In order to help people find duplicate questions as they ask, we are now showing Similar Questions in the right hand sidebar on the /ask page.

Similar Questions

This is deployed to all sites right now. Here's how it works:

  • it is specific to the /ask page
  • you must have entered a title (any length) and a minimum body length of 220 characters.
  • every 45 seconds while you compose your question, we will query for Similar Questions based on the title, body, and tags you have entered
  • if we found a different set of similar questions since the last time we checked, the sidebar on the right will update with a fade animation and the Similar Questions, replacing the How to Format help.
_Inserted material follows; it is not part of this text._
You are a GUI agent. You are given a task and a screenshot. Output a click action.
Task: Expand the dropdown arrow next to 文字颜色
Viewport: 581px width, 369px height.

You can mouse over the similar question links to get a tooltip preview of the question bodies.

(Yes, we do already show Related Questions after you leave the title field, but that is based purely on a title-based match and does not look at body or tags at all.)

This is currently experimental, but the goal is to help question askers find potential duplicates and related questions without bugging them with interstitial pages. Test it out, preferably when asking real questions (as I am now!)

If you have feedback on this, let us know.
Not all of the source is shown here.